Washington Youth Academy accepting applications for 2021
In 2011, Devonte Blossomgame was on the fast track to failure. There was no way he was going to graduate on time. He was belligerent with his family and he was about to give up – until he decided he wanted to change.
After 22 weeks at the Washington Youth Academy and a year of mentoring back home, Blossomgame thrived. Today, he’s a minister at True Vine Community Church of God in Christ and he credits his success to his faith and the teachers and staff at the Washington Youth Academy.
“Life has given us the worst of times,” Blossomgame said. “We have seen it with our own eyes, felt it with our own hearts and remember it with our own minds. We have seen people count us out and thought there wouldn’t be a positive out of this. But at the end of the day, when we graduated, we felt like we accomplished something. But I also overcame something, as well. To me, all of us have the tenacity of a finisher. To give up is such an easy thing to do. But finishing takes the most strength – finish through all the doubts and all the disappointments.”
Blossomgame is just one of the many, many success stories at the Washington Youth Academy, which has graduated more than 2,900 cadets since 2009.
The Youth Academy is part of the National Guard Youth ChalleNGe Program.

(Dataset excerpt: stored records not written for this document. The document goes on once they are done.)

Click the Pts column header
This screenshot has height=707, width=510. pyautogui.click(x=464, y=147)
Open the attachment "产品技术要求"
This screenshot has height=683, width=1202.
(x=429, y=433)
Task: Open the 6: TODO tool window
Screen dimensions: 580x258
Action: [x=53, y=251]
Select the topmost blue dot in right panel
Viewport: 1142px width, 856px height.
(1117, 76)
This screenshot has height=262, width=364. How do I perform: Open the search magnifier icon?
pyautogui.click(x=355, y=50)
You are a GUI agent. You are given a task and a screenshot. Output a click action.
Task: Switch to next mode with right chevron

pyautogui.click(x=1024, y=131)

Cadets can recover up to 8.0 credits (approximately 1.3 years of high school credits) while living on campus at the Academy in Bremerton. The program incorporates a highly-structured format, with an emphasis on student discipline and personal responsibility to provide a positive, safe and secure learning environment. Two classes are offered each year, one in January and one in July. Enrollment is through a competitive application process.
The school in 2020 looked a little different with cadets sent home in March and completing the program online from their homes due to the COVID-19 pandemic.

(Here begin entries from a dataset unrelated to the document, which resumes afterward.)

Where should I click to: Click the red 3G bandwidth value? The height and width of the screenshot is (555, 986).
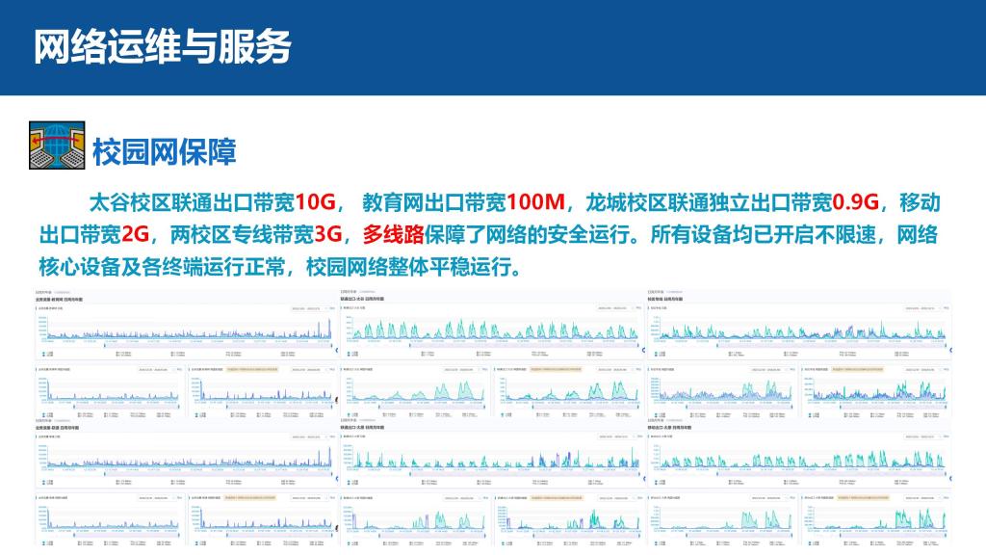click(328, 234)
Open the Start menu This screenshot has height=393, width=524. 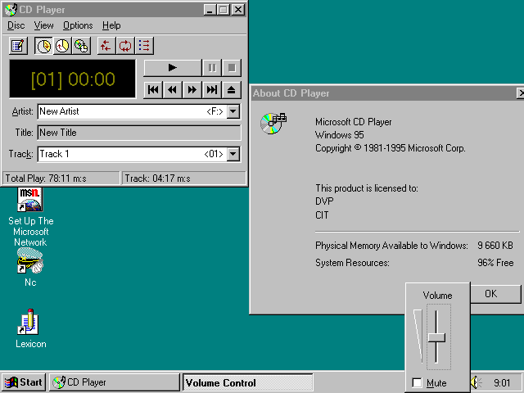coord(24,382)

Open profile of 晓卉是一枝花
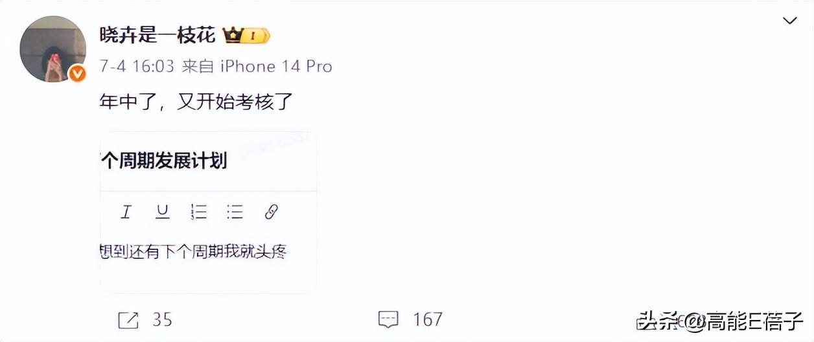[x=157, y=35]
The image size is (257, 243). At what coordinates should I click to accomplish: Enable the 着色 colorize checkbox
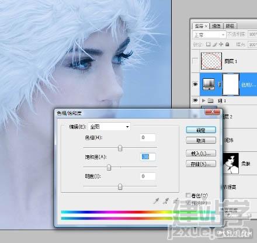188,195
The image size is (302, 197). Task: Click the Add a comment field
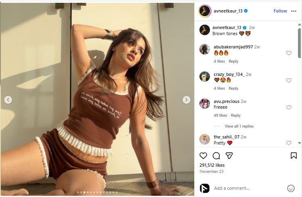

But following strict safety and health protocols, the Washington Youth Academy is accepting applications and preparing for in-person instruction on campus starting in January.
The Youth Academy has successfully managed cadet health, developing, training and implementing as required contagious disease and pandemic protocols over its 11-year history and is well prepared for these unprecedented times.
Academy staff have been working with state and local health officials on a plan to resume operations, which will include regular COVID-19 testing, health screenings and temperature checks of all staff and the rare visitors allowed on campus. Cadets will be kept on campus during the 22 weeks with movement off campus restricted for their own health.
Physical barriers are installed in areas where social distancing isn’t possible. Staff and cadets will use masks and other personal protective equipment. And protocols are put in place so that commonly touched surfaces are disinfected frequently as well as changing the flow of staff access and movement across the facilities to reduce the risk of exposure.
Because of COVID-19 social distancing requirements, the number of cadets being allowed for our 21-1 class will be reduced considerably – which means if you are interested, you should apply now.
“Many potential candidates may be looking for a way to carve a path for themselves, separate from other demands in their lives, toward a direction they want for themselves to become men and women of power and influence in their families, communities and nation,” said Director Amy Steinhilber. “Apply to the WYA for a challenging and productive adventure toward the man or woman you want to become. Make your people proud. Be proud and happy with yourself.”
On campus open houses are not possible right now, but virtual information sessions are happening regularly for both cadets and their families, as well as educators.
Cadet Juarez in 2018.
Grace Juarez was a cadet at the Academy for the first half of 2018. After graduating, she says the program changed her life.
“I realize I am able to push myself and I am a lot more motivating than I thought I was,” she said. “It’s kind of like an adrenaline rush and I crave it now. I always like finding little things and thinking I can’t do it and doing it anyways. If my parents had let me come back home, I would be living with the biggest regret of my life. I wouldn’t be who I am today. And that’s scary for me to think about.”
For our 2019-2 class, the average number of credits earned by cadets who completed the program was 7.6. Those who completed the program had an average GPA for Academy courses of a B+, a remarkable achievement since almost 40 percent had an incoming grade point average of less than D. However, by session’s end, 96.3% of the completing cadets had a passing GPA (above 1.0).
“For so many people we have literally seen people’s lives change before our very eyes,” Blossomgame said. “For graduates, the question is, what’s next? Some of us have left and gone back to school, gotten a degree or a job. We have a career. We have families. We got our lives back together. We came with so many decisions to make but the first decision to make was I needed to change.”